### WHAT TO WORK ON
The answer must consist solely of the line containing "Task: Click lock" and every line after it in the records below, through the last, each reproduced exactly.

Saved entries
__________

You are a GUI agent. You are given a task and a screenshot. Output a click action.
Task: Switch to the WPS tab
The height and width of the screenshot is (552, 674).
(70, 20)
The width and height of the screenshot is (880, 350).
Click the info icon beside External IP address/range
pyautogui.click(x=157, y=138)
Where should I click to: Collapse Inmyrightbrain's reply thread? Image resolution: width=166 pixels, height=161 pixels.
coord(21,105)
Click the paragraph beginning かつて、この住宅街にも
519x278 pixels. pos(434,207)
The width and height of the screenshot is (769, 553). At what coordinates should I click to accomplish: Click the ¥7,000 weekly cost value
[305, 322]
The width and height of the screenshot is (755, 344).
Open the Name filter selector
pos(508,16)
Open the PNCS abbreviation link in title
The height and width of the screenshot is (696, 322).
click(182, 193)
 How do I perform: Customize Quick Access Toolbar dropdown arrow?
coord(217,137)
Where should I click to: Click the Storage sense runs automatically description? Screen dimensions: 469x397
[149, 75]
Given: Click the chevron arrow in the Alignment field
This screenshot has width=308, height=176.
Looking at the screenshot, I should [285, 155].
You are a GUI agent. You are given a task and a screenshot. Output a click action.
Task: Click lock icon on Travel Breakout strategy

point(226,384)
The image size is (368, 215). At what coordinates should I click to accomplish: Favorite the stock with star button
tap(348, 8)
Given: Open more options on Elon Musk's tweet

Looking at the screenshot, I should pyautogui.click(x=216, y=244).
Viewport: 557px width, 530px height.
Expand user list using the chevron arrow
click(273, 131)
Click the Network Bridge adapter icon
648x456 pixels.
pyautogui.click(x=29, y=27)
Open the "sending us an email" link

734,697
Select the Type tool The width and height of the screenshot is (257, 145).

__________

### OUTPUT OF THE TASK
Task: Click lock icon on Travel Breakout strategy

point(226,384)
The image size is (368, 215). At what coordinates should I click to accomplish: Favorite the stock with star button
tap(348, 8)
Given: Open more options on Elon Musk's tweet

Looking at the screenshot, I should pyautogui.click(x=216, y=244).
Viewport: 557px width, 530px height.
Expand user list using the chevron arrow
click(273, 131)
Click the Network Bridge adapter icon
648x456 pixels.
pyautogui.click(x=29, y=27)
Open the "sending us an email" link

734,697
Select the Type tool The width and height of the screenshot is (257, 145).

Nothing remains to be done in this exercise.